▶ EXTRACTED TEXT

^^^^^^^^

Support Vector Machine (1)

Classification Model (4)

Posted by Fan Gong on June 30, 2018

I am back again :D

I have just started my new job, so recently had little time to update my blog (Too Lazy…).

Here are the plans for my next several posts. First I will review SVM to finish the writing of fundamental ML algorithms part. Then I will move forward to deep learning.

All right, today let me talk about what is SVM. I decide to divide this topic into two posts: the first one aims to have an introduction about what is the relationship between SVM and Logistic Regression, what optimization problem it needs to solve; the second post will talk about kernel trick, slack variable and the loss function of SVM.

Need to notice that this time I will ignore introducing the basic concepts of SVM like hyperplane and margin.

1. Introduction

SVM is one of the most popular algorithms among decades. Even if its name is quite obscure, the idea behind it is quite easy to understand. Essentially, we aim to find a good classifier that maximizes the margin.

1.1 Relationship with Logistic Regression

Based on our previous post, we know logistic regression uses sigmoid function to map feature combination to \((0,1)\) and we can use logit to decide which class the new data point belongs to: \[ln(\frac{P(y=1|X)}{P(y=0|X)}) = ln(\frac{1}{e^{-\theta^T X}})=ln(e^{\theta^TX})=\theta^TX\] If \(\theta^TX>0\), we assign \(y=1\), otherwise we assign \(y = 0\).

^^^^^^^^

▶ DATA ROWS
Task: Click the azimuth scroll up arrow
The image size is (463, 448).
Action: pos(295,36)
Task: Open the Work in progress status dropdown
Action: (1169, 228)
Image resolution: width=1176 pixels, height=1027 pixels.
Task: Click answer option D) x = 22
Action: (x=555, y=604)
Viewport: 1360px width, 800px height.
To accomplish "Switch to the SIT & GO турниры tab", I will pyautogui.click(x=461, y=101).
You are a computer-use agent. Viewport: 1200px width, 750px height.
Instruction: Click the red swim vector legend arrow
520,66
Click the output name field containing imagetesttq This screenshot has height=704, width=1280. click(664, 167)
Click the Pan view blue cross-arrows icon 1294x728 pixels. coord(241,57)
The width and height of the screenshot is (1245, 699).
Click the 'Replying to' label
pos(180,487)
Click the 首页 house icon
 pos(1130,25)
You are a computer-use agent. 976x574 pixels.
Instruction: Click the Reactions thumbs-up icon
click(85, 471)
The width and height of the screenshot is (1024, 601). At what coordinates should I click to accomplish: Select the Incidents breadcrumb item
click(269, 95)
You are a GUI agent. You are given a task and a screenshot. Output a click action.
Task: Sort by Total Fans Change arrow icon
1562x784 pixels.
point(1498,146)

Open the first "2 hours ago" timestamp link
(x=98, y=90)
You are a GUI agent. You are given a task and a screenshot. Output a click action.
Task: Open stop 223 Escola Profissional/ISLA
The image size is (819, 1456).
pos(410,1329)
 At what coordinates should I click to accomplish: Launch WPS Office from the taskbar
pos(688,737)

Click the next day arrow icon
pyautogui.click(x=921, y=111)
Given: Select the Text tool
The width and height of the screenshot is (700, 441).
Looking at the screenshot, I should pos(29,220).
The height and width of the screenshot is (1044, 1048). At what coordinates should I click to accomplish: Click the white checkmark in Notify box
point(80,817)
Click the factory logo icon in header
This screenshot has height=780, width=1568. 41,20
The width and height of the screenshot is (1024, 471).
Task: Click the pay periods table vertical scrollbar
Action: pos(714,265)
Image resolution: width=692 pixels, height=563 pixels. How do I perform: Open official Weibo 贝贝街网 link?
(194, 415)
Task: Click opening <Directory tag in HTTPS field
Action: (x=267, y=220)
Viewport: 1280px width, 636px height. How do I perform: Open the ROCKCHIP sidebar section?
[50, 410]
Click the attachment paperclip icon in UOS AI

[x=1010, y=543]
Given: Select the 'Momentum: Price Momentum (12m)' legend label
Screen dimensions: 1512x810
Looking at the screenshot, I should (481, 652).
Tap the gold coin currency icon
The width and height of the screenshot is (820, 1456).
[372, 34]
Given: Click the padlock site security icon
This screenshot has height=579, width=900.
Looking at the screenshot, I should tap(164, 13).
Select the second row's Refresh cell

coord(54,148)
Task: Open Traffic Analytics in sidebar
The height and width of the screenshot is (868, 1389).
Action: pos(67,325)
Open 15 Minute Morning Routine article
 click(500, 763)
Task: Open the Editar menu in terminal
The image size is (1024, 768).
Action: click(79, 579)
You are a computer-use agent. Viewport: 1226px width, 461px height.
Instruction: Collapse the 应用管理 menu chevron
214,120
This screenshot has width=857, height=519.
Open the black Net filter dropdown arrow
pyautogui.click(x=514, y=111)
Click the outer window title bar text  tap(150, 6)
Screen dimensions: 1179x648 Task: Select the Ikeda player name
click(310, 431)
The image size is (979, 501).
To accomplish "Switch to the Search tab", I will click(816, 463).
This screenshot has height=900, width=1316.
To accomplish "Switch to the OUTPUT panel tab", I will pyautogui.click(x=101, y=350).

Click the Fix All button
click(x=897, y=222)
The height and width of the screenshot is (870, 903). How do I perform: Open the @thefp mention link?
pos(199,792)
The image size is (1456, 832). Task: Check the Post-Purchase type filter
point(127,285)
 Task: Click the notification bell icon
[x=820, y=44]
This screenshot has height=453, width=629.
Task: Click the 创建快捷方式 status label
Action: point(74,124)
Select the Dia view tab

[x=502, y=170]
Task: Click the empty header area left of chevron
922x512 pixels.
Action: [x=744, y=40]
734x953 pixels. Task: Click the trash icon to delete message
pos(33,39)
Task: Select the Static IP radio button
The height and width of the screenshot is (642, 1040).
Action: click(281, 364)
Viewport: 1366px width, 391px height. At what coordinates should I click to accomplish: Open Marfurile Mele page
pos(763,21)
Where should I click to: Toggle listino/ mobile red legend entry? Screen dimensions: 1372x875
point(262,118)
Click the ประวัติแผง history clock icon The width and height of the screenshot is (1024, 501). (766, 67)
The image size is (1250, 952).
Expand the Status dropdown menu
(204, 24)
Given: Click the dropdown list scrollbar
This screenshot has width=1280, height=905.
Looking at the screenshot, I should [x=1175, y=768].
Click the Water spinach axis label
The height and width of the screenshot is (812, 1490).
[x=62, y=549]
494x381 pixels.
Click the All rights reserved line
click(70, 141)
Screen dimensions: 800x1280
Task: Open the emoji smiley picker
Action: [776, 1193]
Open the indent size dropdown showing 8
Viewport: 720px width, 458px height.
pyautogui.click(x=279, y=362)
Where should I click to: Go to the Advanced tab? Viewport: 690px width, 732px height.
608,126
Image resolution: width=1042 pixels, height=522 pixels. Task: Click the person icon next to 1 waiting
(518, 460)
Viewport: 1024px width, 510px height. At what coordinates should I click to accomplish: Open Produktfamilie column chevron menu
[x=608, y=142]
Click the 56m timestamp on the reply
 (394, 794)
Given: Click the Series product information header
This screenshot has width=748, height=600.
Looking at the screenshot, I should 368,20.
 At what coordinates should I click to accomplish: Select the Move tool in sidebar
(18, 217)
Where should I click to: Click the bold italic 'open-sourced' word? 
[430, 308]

^^^^^^^^

▶ DIRECTIVES
[1] Reproduce the entries word for word, from the line with "Where should I click to: Click" through the last line of the entries.
[2] Continue the support vector machine post, starting right after its final sentence.

▶ OUTPUTS FOR THE TASKS
[1]
Where should I click to: Click the bold italic 'open-sourced' word? 
[430, 308]

[2]
Let me do some transformation about the logit: \[\theta^Tx_i = \theta_0+\theta_1x_{i1}+\theta_2x_{i2}+\cdots + \theta_px_{p1}\] We define \(\theta_0 = B\), \([\theta_1,\theta_2,\cdots,\theta_p ]=w^T\), then we have: \[\begin{align*} \theta^Tx_i &= \theta_0+\theta_1x_{i1}+\theta_2x_{i2}+\cdots + \theta_px_{p1} \\ &=B + w^Tx_i \end{align*}\] It is just the expression of a hyperplane. In the end, we just change the final mapping a little bit:

if \(B + w^Tx_i > 0\), we assign \(y = 1\); otherwise we assign \(y = -1\)

So, we can see that logistic regression and SVM use almost the same discriminant approach, and they both are linear classifier. So, not need to say sometimes they can obtain quite similar results. However, their differences are also very obvious, I will list here for now, hopefully we can understanding them clearly after reading this post.

  • Loss function is different
  • SVM only use SV to decide its decision boundary whereas LR will use all the data
  • In most cases, SVM will use kernel trick but LR not.
  • SVM need normalized data whereas LR doesn't need
  • SVM has the function called Structural Risk Minimization (SRM) since its cost function contains regularization term. But LR's doesn't.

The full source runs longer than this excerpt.